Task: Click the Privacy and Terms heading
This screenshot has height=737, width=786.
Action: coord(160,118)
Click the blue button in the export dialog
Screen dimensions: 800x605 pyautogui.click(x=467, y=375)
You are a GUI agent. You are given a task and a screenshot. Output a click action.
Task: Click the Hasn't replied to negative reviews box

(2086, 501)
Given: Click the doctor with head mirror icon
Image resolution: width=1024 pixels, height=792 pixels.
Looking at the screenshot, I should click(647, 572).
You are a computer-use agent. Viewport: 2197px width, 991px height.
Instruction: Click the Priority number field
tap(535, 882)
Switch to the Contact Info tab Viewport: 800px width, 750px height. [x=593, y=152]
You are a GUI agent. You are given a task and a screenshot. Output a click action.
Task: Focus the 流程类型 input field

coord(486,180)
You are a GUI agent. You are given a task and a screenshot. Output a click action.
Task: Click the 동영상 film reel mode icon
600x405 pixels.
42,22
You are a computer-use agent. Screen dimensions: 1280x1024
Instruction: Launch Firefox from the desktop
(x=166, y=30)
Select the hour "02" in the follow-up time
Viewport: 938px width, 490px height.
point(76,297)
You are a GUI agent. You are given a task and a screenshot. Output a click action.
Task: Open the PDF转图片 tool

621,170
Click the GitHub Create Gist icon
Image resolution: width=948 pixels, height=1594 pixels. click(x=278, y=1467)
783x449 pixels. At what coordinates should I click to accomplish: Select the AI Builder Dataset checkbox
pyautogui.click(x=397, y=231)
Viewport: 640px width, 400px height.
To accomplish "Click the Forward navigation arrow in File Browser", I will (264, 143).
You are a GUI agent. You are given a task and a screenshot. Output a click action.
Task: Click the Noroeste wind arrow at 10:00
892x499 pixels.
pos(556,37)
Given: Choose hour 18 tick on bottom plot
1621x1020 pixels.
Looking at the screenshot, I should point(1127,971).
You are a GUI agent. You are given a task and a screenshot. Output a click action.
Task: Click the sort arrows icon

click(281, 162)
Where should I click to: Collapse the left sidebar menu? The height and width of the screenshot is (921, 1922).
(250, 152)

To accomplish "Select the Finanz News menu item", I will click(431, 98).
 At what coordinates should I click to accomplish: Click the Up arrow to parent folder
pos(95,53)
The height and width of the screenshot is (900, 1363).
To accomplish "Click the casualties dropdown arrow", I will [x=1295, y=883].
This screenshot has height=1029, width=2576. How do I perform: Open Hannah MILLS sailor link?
***
What is required: How many of the lines above contain the word "hour"? Only the number should be given.

Response to the task: 2